--- START ---
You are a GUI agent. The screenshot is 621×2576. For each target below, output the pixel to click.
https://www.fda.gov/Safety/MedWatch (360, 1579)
--- END ---
--- START ---
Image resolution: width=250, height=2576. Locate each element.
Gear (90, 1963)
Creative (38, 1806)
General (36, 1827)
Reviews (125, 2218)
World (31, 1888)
--- END ---
--- START ---
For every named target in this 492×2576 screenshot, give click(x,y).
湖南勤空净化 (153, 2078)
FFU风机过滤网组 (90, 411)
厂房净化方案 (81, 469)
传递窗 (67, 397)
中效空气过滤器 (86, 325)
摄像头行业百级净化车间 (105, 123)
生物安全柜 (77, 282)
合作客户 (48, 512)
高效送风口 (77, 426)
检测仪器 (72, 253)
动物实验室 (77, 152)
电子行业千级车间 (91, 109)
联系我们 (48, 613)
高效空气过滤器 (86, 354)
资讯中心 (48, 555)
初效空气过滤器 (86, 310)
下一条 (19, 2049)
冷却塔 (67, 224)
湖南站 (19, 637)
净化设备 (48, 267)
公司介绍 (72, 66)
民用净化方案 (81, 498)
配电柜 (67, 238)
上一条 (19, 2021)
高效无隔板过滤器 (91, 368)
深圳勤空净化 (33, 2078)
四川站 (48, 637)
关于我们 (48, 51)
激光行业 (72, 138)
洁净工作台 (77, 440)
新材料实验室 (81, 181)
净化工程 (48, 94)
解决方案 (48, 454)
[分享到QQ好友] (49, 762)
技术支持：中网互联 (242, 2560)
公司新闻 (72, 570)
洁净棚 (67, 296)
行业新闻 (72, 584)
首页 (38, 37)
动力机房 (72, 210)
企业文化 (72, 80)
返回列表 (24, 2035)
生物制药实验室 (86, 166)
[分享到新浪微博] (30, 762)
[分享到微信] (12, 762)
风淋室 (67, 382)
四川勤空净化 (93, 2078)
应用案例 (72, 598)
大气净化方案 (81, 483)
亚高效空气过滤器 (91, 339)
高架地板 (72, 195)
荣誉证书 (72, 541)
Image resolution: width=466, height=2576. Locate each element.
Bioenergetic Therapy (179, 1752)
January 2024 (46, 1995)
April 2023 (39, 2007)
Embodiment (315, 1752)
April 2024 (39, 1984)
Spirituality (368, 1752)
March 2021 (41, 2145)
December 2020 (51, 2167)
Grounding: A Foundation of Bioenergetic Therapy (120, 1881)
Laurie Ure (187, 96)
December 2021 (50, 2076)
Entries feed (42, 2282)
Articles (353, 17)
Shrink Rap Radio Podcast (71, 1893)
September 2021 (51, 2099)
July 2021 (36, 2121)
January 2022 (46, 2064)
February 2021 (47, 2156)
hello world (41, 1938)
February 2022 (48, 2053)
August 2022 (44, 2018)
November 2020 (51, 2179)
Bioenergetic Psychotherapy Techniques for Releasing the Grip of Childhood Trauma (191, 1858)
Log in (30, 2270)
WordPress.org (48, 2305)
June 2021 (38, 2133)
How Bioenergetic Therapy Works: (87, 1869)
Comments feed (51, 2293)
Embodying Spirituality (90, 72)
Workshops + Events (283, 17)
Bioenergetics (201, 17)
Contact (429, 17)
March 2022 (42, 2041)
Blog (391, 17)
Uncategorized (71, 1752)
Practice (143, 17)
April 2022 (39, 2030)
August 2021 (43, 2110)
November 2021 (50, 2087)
--- END ---
**What you will do**
Could you write out, exactly as they stand, only the lines above that begin at the line with "You are a GUI" and stop after the line with "https://www.fda.gov/Safety/MedWatch (360, 1579)"?

**Response**
You are a GUI agent. The screenshot is 621×2576. For each target below, output the pixel to click.
https://www.fda.gov/Safety/MedWatch (360, 1579)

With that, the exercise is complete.